Cary, NC- On March 5, 2013, all North Carolina Public School Juniors will take the ACT test at their home school. And the state of North Carolina is paying for it!
This is one of the two admissions exams required to gain entrance to college – the other is the SAT. The ACT is accepted by ALL four-year colleges and universities in the US and last year, the number of students taking the ACT out-numbered those taking the SAT. The ACT narrowly surpassed the SAT, by fewer than 2,000 test-takers out of about 1.65 million who took each exam.
Wake County and the state of NC began requiring the test for all high school juniors in March of 2012 as part of their strategic plan to make all students college and career ready.

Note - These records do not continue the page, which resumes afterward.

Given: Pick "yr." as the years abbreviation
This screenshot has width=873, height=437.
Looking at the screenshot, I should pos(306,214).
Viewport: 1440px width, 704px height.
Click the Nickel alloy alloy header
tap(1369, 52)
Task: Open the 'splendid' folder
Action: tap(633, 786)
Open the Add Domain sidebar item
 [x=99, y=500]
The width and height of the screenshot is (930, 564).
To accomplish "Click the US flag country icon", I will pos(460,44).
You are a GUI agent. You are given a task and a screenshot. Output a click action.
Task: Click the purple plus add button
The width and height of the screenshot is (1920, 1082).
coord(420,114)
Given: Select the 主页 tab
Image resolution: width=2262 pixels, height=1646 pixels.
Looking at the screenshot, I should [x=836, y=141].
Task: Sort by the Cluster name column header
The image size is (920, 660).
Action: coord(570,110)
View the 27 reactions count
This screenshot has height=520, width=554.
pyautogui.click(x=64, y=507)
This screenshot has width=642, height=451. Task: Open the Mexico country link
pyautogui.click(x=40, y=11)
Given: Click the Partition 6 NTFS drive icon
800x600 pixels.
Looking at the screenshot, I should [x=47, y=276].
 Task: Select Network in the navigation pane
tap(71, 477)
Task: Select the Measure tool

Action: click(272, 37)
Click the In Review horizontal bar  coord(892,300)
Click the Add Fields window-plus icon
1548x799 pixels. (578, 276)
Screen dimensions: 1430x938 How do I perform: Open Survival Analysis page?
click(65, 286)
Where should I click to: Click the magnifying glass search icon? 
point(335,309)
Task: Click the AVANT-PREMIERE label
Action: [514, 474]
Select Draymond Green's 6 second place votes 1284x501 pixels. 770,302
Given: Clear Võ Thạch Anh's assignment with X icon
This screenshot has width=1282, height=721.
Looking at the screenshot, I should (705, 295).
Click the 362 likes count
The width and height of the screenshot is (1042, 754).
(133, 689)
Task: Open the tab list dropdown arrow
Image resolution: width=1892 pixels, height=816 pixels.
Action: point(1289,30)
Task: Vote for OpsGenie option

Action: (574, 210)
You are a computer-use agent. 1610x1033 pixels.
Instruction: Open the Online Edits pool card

Only 8 Other States Require ACT
For NC students, this is a unique opportunity available only to eight other states in the nation. The ACT is only offered six times a year on a Saturday, however, NC students will get an extra chance to not only take the test during the school day, but they will also have the advantage of taking that test in a familiar setting – their home school. Additionally, the test normally costs $35 without the Writing section, and $50.50 with the Writing. NC students are not required to pay this fee and may submit these scores to colleges.
While it has become a popular belief that you should take the ACT/SAT as often as possible, this is not the case. Many colleges still require you to submit all your test scores, thus you never want to go into a test unprepared. It is important to note that the ACT is not an aptitude test. Unlike the SAT, it measures the content that students have gained in their high school coursework.
Practice Before Taking
With less than a month to go before the test date, students still have time to prepare for the test. With little or no money, students have numerous options. You don’t need to hire a tutor, or enroll your child in expensive Prep courses to be prepared. The ACT offers free practice test questions, as well as tips on taking the test. It is advised that if students do nothing else to prepare, they at least review this before exam day so that they are familiar with the test format.
Students can also go onto CFNC.org for additional free test prep or purchase test prep books from the ACT or other publishers. Finally, students should check with their individual school to determine if other test prep options are being offered at their site.
This is just another way that North Carolina is leading the way to help students gain access to college.